Derneğin regülasyon alanında da aktif çalışmalar yürüttüğünü ifade eden Ecevit, Sigortacılık ve Özel Emeklilik Düzenleme ve Denetleme Kurumu (SEDDK) ile yapıcı bir çalışma iklimi içerisinde olduklarını söyledi. Bu kapsamda iki ayrı yazılım projesine odaklandıklarını belirten Ecevit, “Geliştirilen sistemlerle teknik personel girişleri, SEGEM takipleri, adres, ortak ve menfaat değişiklikleri gibi süreçlerin daha hızlı ve verimli şekilde yürütülmesini; aynı zamanda SEDDK’nın ihtiyaç duyduğu verilere daha hızlı erişim sağlamasını hedefliyoruz. Dernek içi işleyişe yönelik olarak da aidat takibi ve üye ilişkilerini kapsayan, CRM benzeri bir yazılım altyapısı devreye alındı. Bununla üyeye sunulan hizmet kalitesini artırmayı amaçlıyoruz” açıklamalarında bulundu.

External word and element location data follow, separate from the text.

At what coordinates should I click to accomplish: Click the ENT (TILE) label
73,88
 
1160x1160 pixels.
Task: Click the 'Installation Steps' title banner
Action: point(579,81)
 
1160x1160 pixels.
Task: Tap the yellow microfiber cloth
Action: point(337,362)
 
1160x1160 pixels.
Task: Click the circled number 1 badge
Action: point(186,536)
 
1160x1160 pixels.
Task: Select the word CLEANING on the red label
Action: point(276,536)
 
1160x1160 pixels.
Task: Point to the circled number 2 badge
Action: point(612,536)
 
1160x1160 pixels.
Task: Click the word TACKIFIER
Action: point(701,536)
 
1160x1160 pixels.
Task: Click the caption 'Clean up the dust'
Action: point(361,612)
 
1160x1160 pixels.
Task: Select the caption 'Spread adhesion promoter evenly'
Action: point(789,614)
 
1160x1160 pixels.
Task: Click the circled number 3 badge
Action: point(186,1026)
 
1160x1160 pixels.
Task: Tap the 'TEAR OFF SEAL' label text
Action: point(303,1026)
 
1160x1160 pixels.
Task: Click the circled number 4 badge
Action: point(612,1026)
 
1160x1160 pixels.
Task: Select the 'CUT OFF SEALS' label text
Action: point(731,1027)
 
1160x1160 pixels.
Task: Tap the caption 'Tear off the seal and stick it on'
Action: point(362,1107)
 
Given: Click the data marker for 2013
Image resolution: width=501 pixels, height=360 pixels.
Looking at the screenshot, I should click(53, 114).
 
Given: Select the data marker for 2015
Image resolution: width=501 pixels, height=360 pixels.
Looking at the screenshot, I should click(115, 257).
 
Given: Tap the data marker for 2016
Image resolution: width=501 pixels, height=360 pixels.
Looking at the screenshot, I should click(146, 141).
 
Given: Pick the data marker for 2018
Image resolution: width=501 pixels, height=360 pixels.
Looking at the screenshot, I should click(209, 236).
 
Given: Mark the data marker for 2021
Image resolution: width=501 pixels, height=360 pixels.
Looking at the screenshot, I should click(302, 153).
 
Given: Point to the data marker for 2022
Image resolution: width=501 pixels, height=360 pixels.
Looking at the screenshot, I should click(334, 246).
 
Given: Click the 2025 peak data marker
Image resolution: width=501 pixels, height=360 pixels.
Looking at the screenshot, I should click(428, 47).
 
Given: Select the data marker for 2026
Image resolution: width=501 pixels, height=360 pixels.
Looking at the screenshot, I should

Broker Akademi mesleğin geleceğine stratejik yatırım

Dernek bünyesinde yürütülen çalışmaların önemli bir ayağını eğitim faaliyetlerinin oluşturduğunu belirten Ecevit, Eğitim Komitesi tarafından hayata geçirilen Broker Akademi projesinin brokerlik mesleğinin geleceğine yönelik stratejik bir yatırım olarak kurgulandığını söyledi. Türkiye’de bu alanda bir ilk olma özelliği taşıyan Broker Akademi’nin, brokerlik bünyesinde çalışan, sektöre yeni adım atan ya da meslekte uzmanlaşmak isteyen profesyonellere yönelik olarak tasarlandığını ifade eden Ecevit, Türkiye Sigorta Birliği (TSB) iş birliğiyle yürütülen eğitim programlarının iki dönem halinde gerçekleştirildiğini ve yoğun ilgi gördüğünü kaydetti. Kontenjanların zaman zaman dolduğunu belirten Ecevit, artan talep nedeniyle bazı katılımcıların bir sonraki döneme yönlendirildiğini aktardı.

Uluslararası etkinliklerde Türkiye vurgusu

Bu yıl ilk kez kurulan Event Komitesi’nin uluslararası alanda önemli faaliyetler gerçekleştirdiğini söyleyen Ecevit, Dubai’de düzenlenen Uluslararası Sigorta Kongresi’nde (DWIC) iki yıl üst üste TSB iş birliğiyle Türkiye oturumu düzenlediklerini hatırlattı. Bu yıl da benzer etkinliklerin devam edeceğini belirten Ecevit, Dubai ve Londra’daki çeşitli organizasyonlardan davetler aldıklarını söyledi.

“Bu faaliyetler hem brokerlik mesleğinin görünürlüğü hem de Türkiye’nin tanıtımı açısından son derece kıymetli” diyen Ecevit, uluslararası platformlardan alınan geri dönüşlerin son derece olumlu olduğunu sözlerine ekledi.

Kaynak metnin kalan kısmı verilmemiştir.